Records shown START
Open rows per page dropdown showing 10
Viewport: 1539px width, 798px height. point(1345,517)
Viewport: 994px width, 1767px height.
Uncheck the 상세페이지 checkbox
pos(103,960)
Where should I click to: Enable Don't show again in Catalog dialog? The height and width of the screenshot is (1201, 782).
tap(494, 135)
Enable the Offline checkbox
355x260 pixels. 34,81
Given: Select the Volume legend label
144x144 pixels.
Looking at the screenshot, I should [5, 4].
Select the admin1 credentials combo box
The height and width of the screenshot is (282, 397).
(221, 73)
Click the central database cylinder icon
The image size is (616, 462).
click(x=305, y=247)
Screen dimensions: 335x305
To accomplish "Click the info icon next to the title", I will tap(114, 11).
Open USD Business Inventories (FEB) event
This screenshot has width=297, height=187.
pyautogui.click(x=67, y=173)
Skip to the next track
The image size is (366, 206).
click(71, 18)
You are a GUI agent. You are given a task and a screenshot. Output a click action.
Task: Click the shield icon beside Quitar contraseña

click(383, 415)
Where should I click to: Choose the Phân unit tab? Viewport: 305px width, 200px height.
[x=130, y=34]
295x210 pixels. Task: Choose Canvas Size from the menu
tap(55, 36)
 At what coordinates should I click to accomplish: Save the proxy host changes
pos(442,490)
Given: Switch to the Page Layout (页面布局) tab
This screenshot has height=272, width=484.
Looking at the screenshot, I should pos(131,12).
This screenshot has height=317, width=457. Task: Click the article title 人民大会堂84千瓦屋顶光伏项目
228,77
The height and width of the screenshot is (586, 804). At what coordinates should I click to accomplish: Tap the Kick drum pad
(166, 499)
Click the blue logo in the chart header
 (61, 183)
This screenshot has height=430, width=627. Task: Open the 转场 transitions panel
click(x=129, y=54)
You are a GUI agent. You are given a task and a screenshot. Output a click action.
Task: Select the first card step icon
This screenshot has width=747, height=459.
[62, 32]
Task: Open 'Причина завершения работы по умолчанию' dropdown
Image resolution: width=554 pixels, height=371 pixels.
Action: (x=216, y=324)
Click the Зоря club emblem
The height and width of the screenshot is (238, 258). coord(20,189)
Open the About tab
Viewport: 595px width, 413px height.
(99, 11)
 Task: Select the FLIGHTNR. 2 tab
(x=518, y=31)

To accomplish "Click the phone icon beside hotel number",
Records shown END
• [Problem to solve] Each entry above is to be transcribed word for word.

• [Exercise answer]
Open rows per page dropdown showing 10
Viewport: 1539px width, 798px height. point(1345,517)
Viewport: 994px width, 1767px height.
Uncheck the 상세페이지 checkbox
pos(103,960)
Where should I click to: Enable Don't show again in Catalog dialog? The height and width of the screenshot is (1201, 782).
tap(494, 135)
Enable the Offline checkbox
355x260 pixels. 34,81
Given: Select the Volume legend label
144x144 pixels.
Looking at the screenshot, I should [5, 4].
Select the admin1 credentials combo box
The height and width of the screenshot is (282, 397).
(221, 73)
Click the central database cylinder icon
The image size is (616, 462).
click(x=305, y=247)
Screen dimensions: 335x305
To accomplish "Click the info icon next to the title", I will tap(114, 11).
Open USD Business Inventories (FEB) event
This screenshot has width=297, height=187.
pyautogui.click(x=67, y=173)
Skip to the next track
The image size is (366, 206).
click(71, 18)
You are a GUI agent. You are given a task and a screenshot. Output a click action.
Task: Click the shield icon beside Quitar contraseña

click(383, 415)
Where should I click to: Choose the Phân unit tab? Viewport: 305px width, 200px height.
[x=130, y=34]
295x210 pixels. Task: Choose Canvas Size from the menu
tap(55, 36)
 At what coordinates should I click to accomplish: Save the proxy host changes
pos(442,490)
Given: Switch to the Page Layout (页面布局) tab
This screenshot has height=272, width=484.
Looking at the screenshot, I should pos(131,12).
This screenshot has height=317, width=457. Task: Click the article title 人民大会堂84千瓦屋顶光伏项目
228,77
The height and width of the screenshot is (586, 804). At what coordinates should I click to accomplish: Tap the Kick drum pad
(166, 499)
Click the blue logo in the chart header
 (61, 183)
This screenshot has height=430, width=627. Task: Open the 转场 transitions panel
click(x=129, y=54)
You are a GUI agent. You are given a task and a screenshot. Output a click action.
Task: Select the first card step icon
This screenshot has width=747, height=459.
[62, 32]
Task: Open 'Причина завершения работы по умолчанию' dropdown
Image resolution: width=554 pixels, height=371 pixels.
Action: (x=216, y=324)
Click the Зоря club emblem
The height and width of the screenshot is (238, 258). coord(20,189)
Open the About tab
Viewport: 595px width, 413px height.
(99, 11)
 Task: Select the FLIGHTNR. 2 tab
(x=518, y=31)

To accomplish "Click the phone icon beside hotel number",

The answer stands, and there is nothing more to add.